Since making the purchase, I have certainly done my part in trying to raise awareness of George and its celebrations. Even wore it down to Florida, so there are tales Orlando and Jacksonville residents tell one another of that obnoxious guy from Washington State who wouldn't shut up about giant cherry pie.

It's the kind of shirt one meets one's future wife while wearing. In fact, I'm convinced I'll be wearing it somewhere crowded and, there amongst the great and massive throngs of people, I'll spy her, wearing her own shirt with Abraham Lincoln or, better yet, William Henry Harrison upon it, and our eyes will meet and …

"And the rest was history," we'll tell our grandchildren and great-grandchildren, who will roll their own eyes, having heard this story so many times they know it by heart.

Wearing the T-shirt has become akin to other great, favorite T-shirts I've worn throughout my lifetime, like the "Ghostbusters 2" shirt I wore in the late 1980s until it literally fell apart and off my person or the aqua-green T-shirt with the tan khaki shorts I plan to resurrect from my closet the instant such an ensemble becomes sane in an appropriate climate, so probably in late March.

Of course, wearing a favored T-shirt until it wears thin comes with its own dangers - brushing against barbed wire, for instance, or if some genius decides to give a particularly well-placed tug.

Or, as was the case with my first George T-shirt, which fell prey to a recent lunch at one of my favorite fast food haunts.

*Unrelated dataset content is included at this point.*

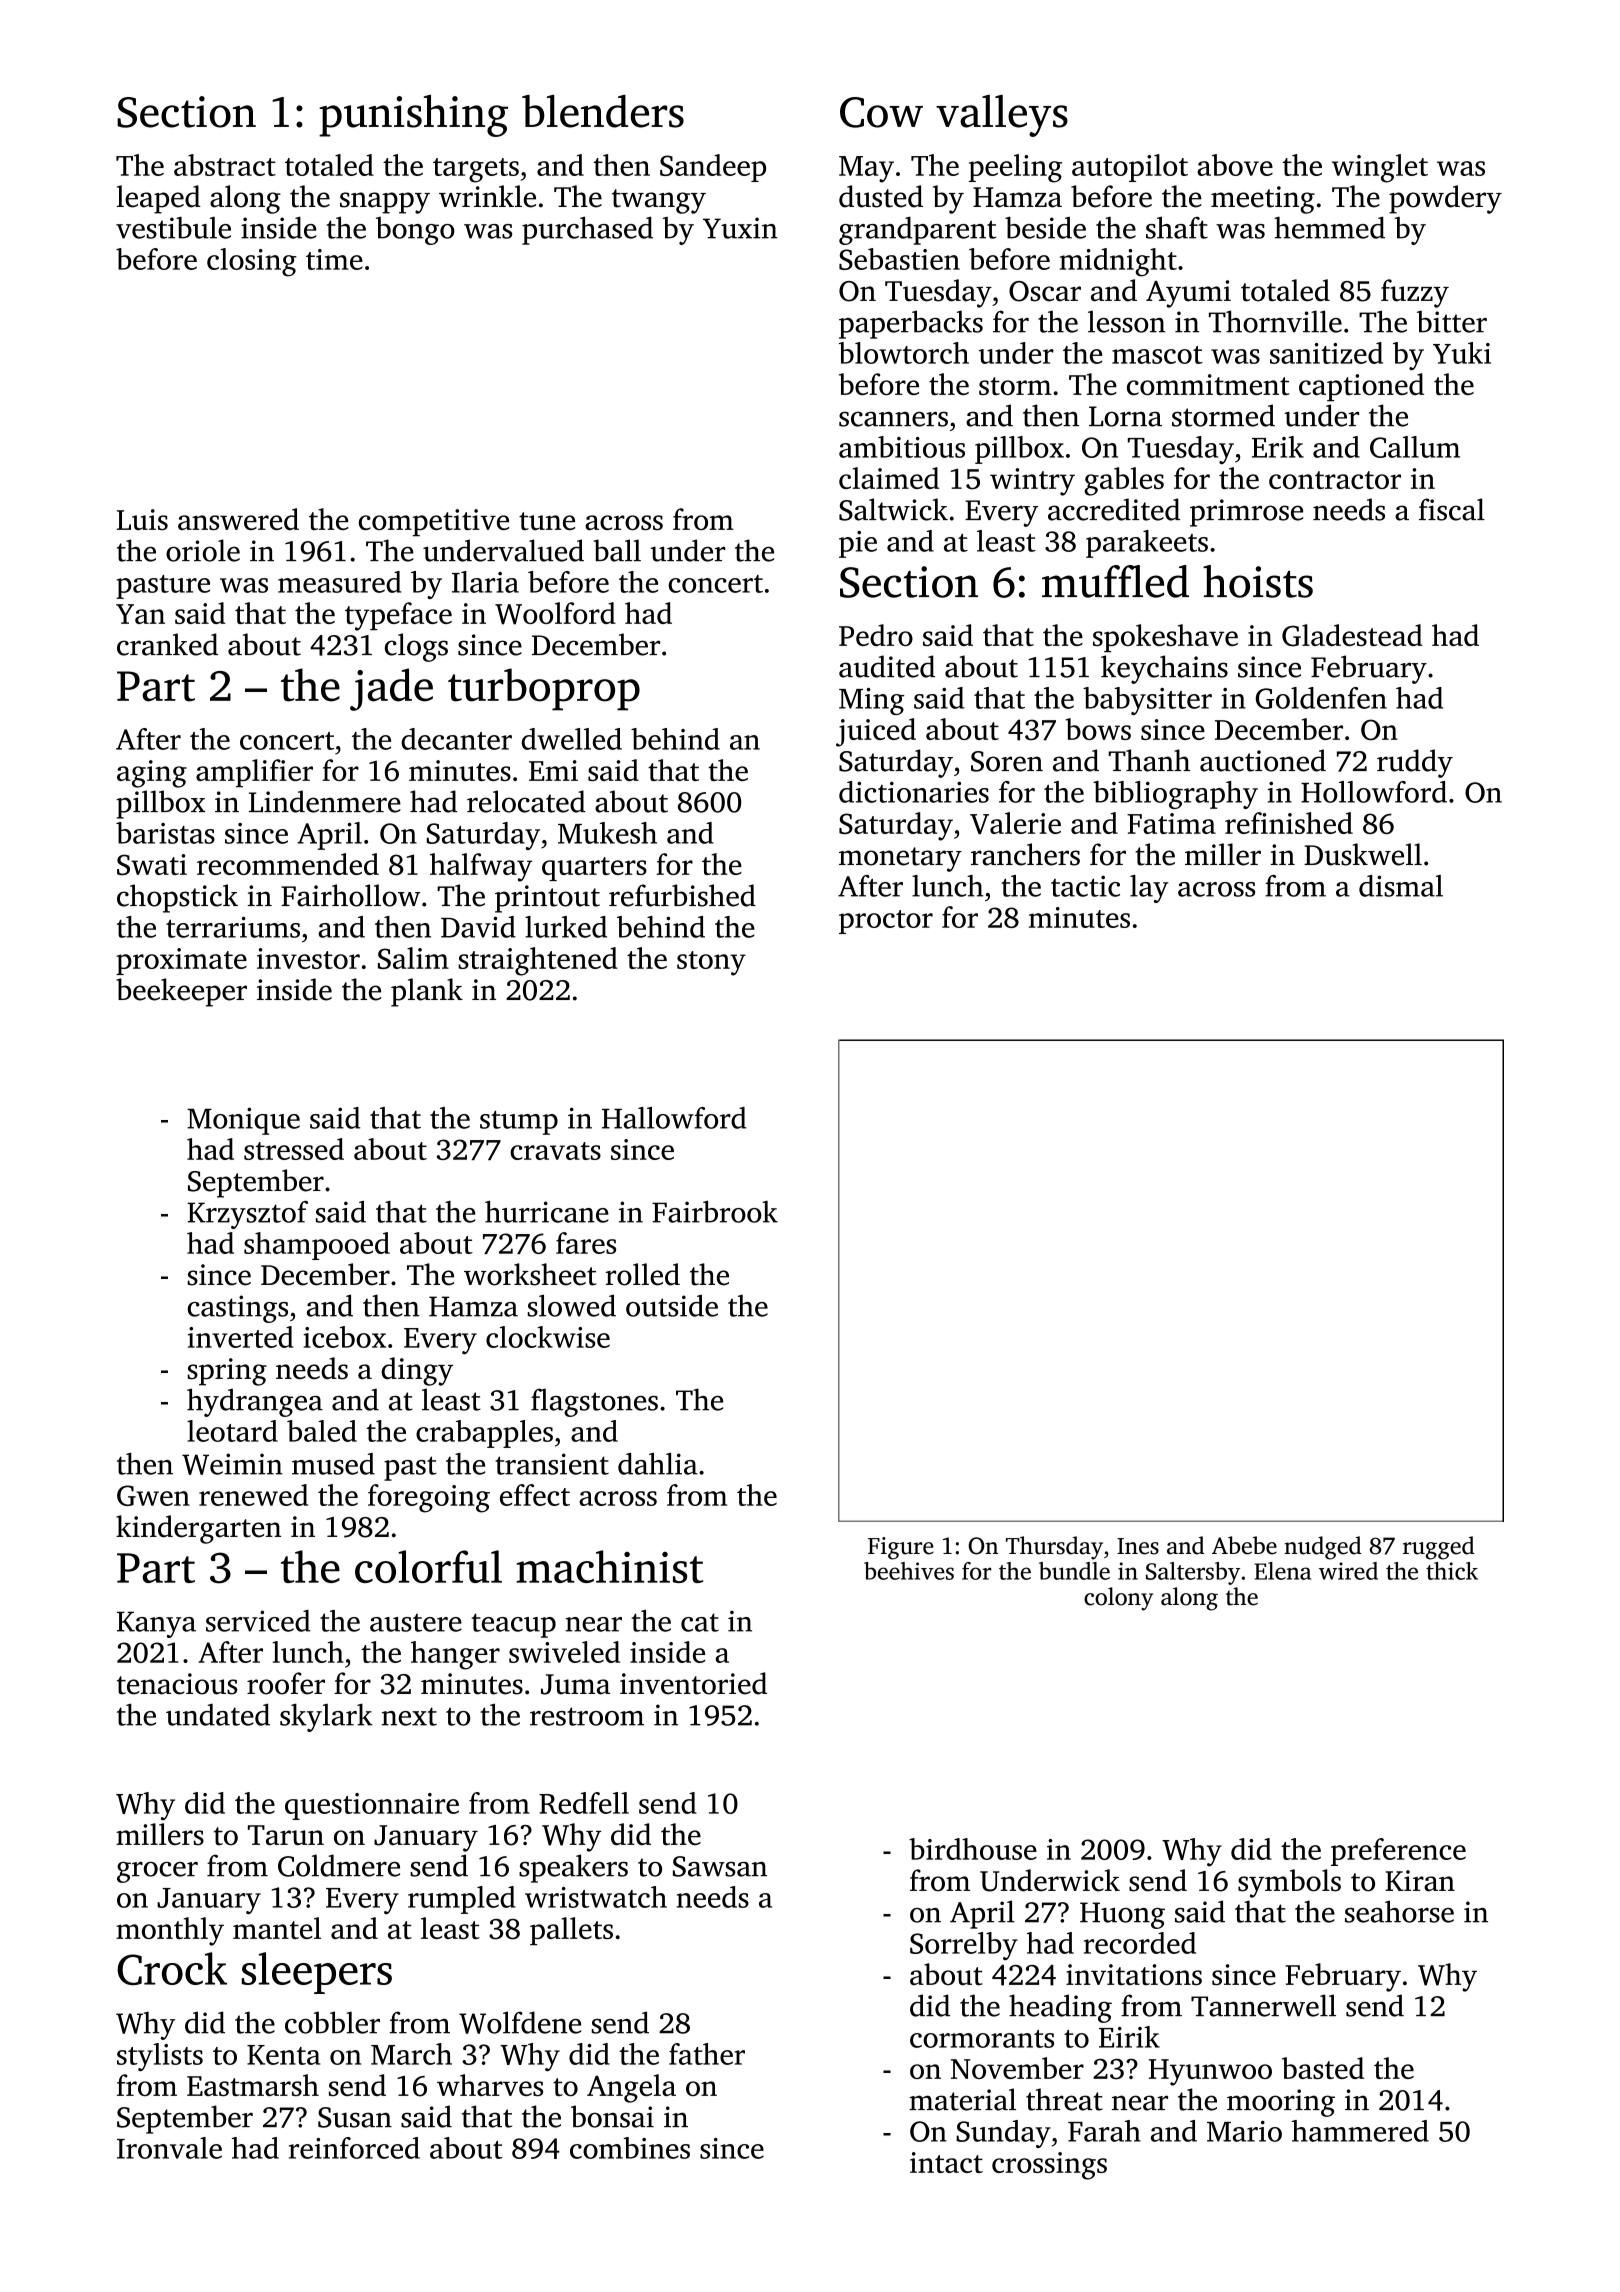  What do you see at coordinates (1149, 889) in the screenshot?
I see `lay` at bounding box center [1149, 889].
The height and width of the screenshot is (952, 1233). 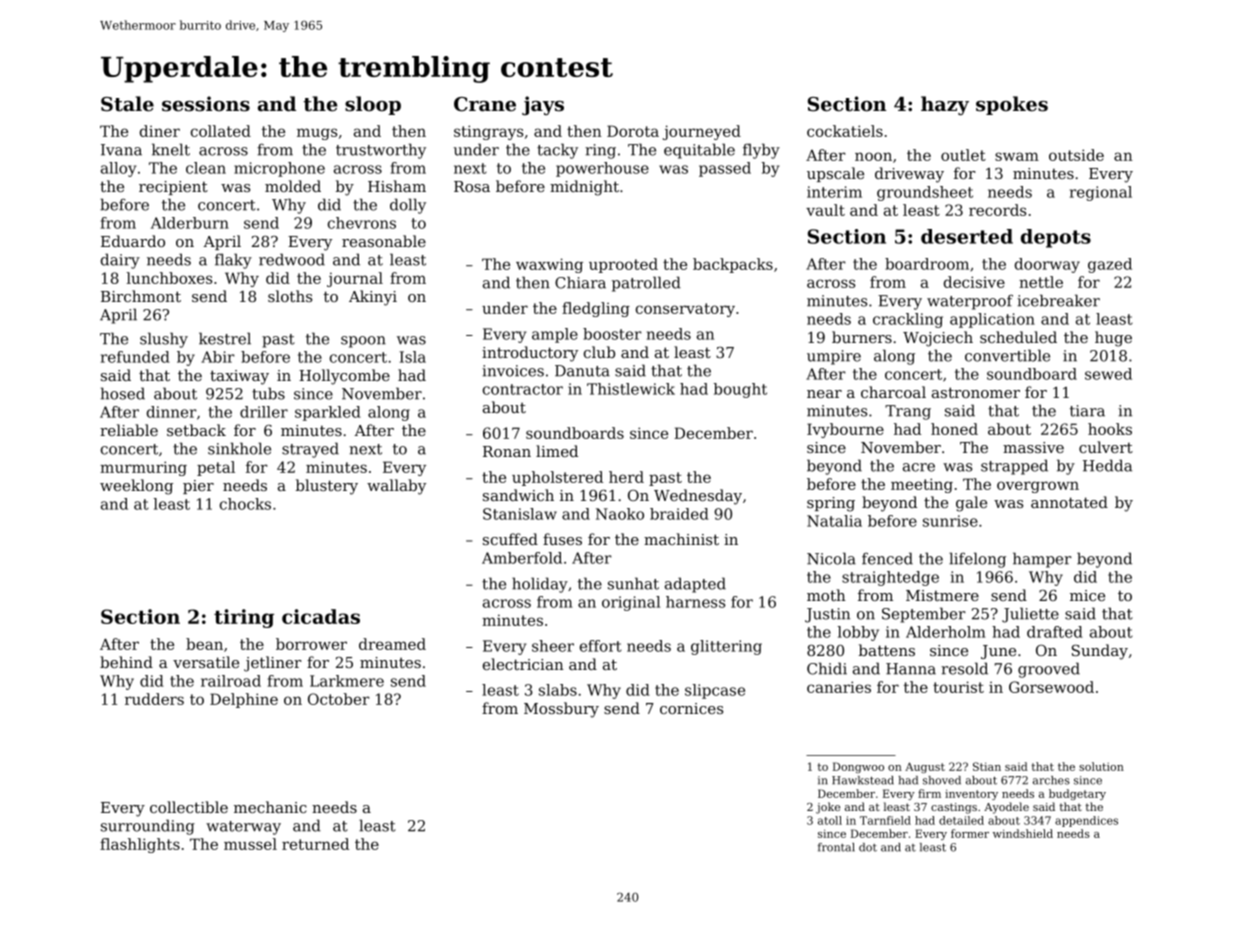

In retrospect, that dab of fry sauce was particularly precariously placed atop my french fry.

The stain came out, but I didn't want to take my chances any longer. Anytime I like a particular article of clothing, it's like the forces of fate have marked it for destruction in the form of spillable substances.

So I called up and ordered two more shirts, thus guaranteeing I can spread the word about George for many years to come.

Matthew Weaver is senior staff writer for the Columbia Basin Herald. His father took him out of "Ghostbusters 2" the first time they went to see it in theaters because it was a little scary for an almost nine-year-old, but later that summer he got braver and they went back and watched it all the way through.